TONY Abbott was asked on Monday whether, if the United States increased its troop numbers in the fight against Islamic State (IS), Australia would consider boosting its commitment.

Abbott replied that, as always, Australia stood ready to work with its partners and allies – the US, Iraq and other countries – “to do what we can to help”, while pointing out that it was already making “quite a substantial contribution”.

That contribution currently amounts to some 900 personnel – 400 in the air support task force, 300 just-arrived trainers of the Iraqis, and a couple of hundred special forces who’ve been in Iraq in an advising and assisting role (these latter will be reduced this year). This is far more than any other country except the US.

There is no suggestion of upping the commitment at the moment. But there’s little doubt that if the US did ask (couched as the Iraqis inviting) Abbott would always want to say yes. That’s how he is.

One wonders whether, in a decade, we’ll look back at the conflict against IS as being no more successful than the Iraq war and (after the initial attack) the long Afghanistan war.

As it deepens, the complications and difficulties become more obvious – just highlighted by the recent fall of Ramadi.

Abbott, who casts the conflict in terms of a crusade against evil, simplifies and sloganises it.

In the wake of Ramadi’s fall US Defence Secretary Ashton Carter said that “what apparently happened was that the Iraqi forces just showed no will to fight. They were not outnumbered. In fact, they vastly outnumbered the opposing force and yet they failed to fight, they withdrew from the site, and that says to me, and I think to most of us, that we have an issue with the will of the Iraqis to fight ISIL and defend themselves.”

When it was put to him on Monday that the fall of Ramadi might indicate we were training an army that didn’t want to fight, Abbott said the serious setback in Ramadi emphasised how necessary the task was. “So if anything this should cause us to be more committed, not less committed.”

He also found a silver lining in relation to the defeat. The element of the Iraqi forces “that most stuck to its post and withdrew from Ramadi as a formed unit as opposed to a disorganised group” was one that had been advised by the Australians.

As for the view of David Kilcullen, formerly an adviser to the US, UK and Australian governments, NATO and the International Security Assistance Force, who maintains it’s a mistake not to accept that IS is operating like a state, Abbott said: “I refuse to use that terminology, because I think that dignifies a death cult.”

The Prime Minister went onto a rather bizarre comparison. “If some entity was to start killing people and call itself ‘the true Vatican’ I would not use that terminology, and similarly I am not going to use that term that they seek for themselves.”

Kilcullen argues in his recent Quarterly Essay that “the Islamic State is, or is on the verge of becoming, what it claims to be: a state”.

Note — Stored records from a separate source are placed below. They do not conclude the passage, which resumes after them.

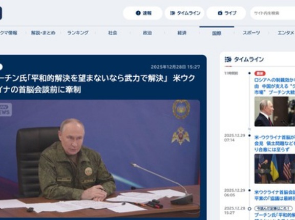This screenshot has width=295, height=220.
Task: Select the ランキング nav tab
Action: point(78,33)
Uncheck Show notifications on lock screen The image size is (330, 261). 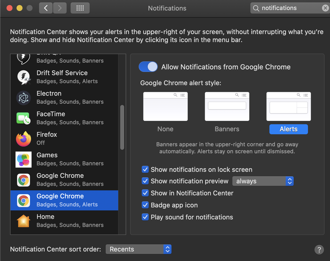(145, 170)
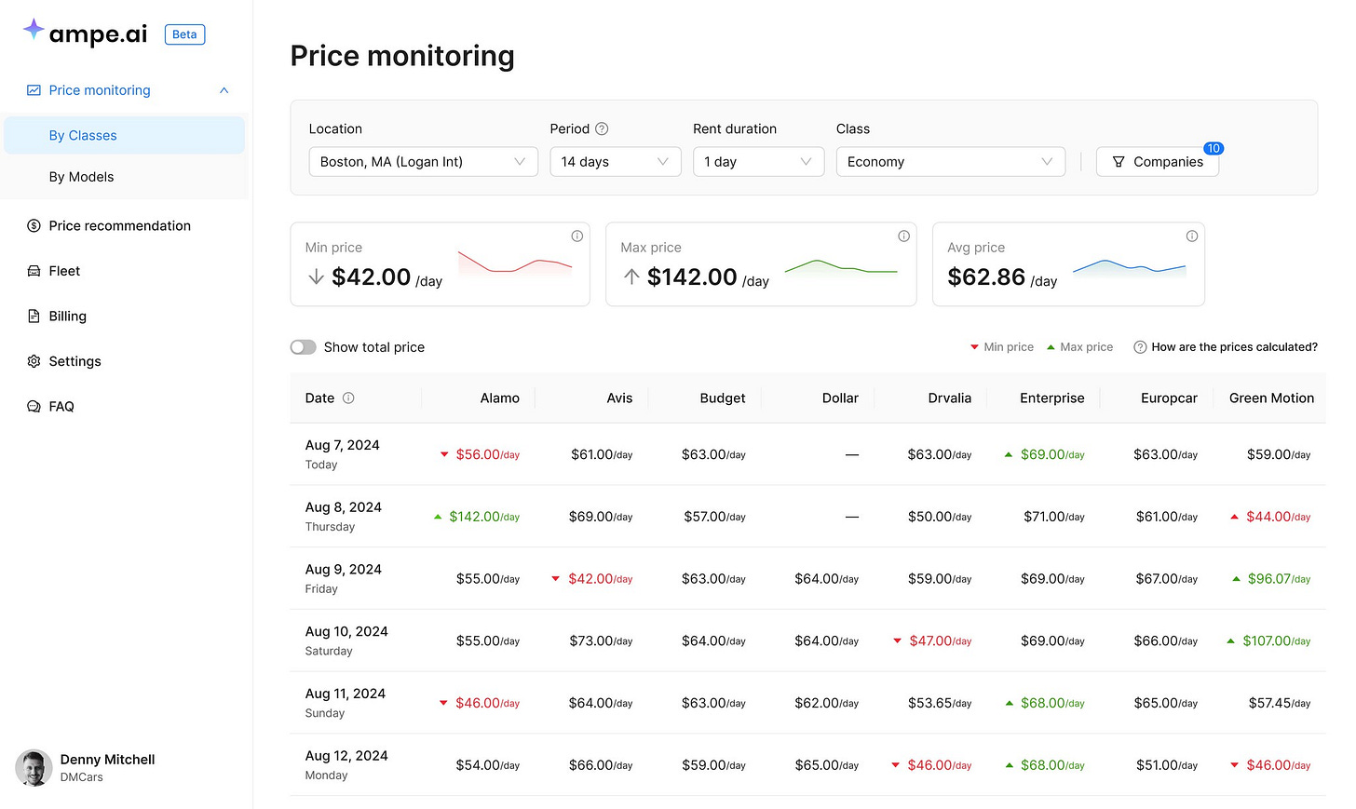Open the Companies filter funnel icon
Image resolution: width=1356 pixels, height=809 pixels.
point(1118,161)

He acknowledges the desire of leaders to deny IS the legitimacy of statehood by using other language but finds it meets the generally agreed criteria for statehood. These are that a state must control a territory; the territory must be inhabited by a fixed population; the population must owe allegiance to a government; and the government must be capable of entering into relations with other states.

If IS is a “revolutionary, totalitarian, aggressively expansionist” state it is no longer an insurgency nor a transnational terrorist movement in the al-Qaeda sense (while using terror as a tactic), Kilcullen writes.

Defining IS as a state has implications for the strategy to combat it. “This is a straight-up conventional fight against a state-like entity, and the goal should be to utterly annihilate ISIS as a state,” Kilcullen says.

The implication, he writes, is “a larger, more intense, conventional war against ISIS than the one currently being contemplated (though emphatically not an occupation or a counterinsurgency campaign)”.

Beyond the propaganda value of the “death cult” term, maybe it is not so surprising that Abbott does not want to contemplate, at least publicly, the consequences of treating Islamic State as a state, given what Kilcullen advocates.

Kilcullen says the longer the West refuses to recognise we are already in a full-on conventional war with IS, “the worse things will become”. His strategy would involve “a moderately larger number” of ground troops, with Western troops being able to fight offensively.

The recent developments in the conflict inevitably raise fundamental questions: about the best way for the US and its allies to conduct the fight; about whether the Iraqi forces can ever be trained into an effective force; about the implications of the dangerously complex regional and religious situations; and about the uncertain course of future politics in Baghdad.

But the Abbott government will not be open about such questions – difficult anyway when there are Australian troops deployed and debate carries the implication of doubt – and the opposition is sticking to bipartisanship.

Pressed on recent reverses in the conflict against IS, Foreign Minister Julie Bishop said on Monday: “It’s early days. This is a fight that will go on for some time.”

How long, and how America’s and Australia’s commitments will evolve, are not issues on which either side of politics wants to engage with the public.

Abbott, who ties the conflict with Islamic State firmly to the domestic threat, prefers to stay on the high moral ground in a war now mired in murkiness.

The Conversation

Michelle Grattan is Professorial Fellow at University of Canberra.

This article was originally published on The Conversation.
Read the original article.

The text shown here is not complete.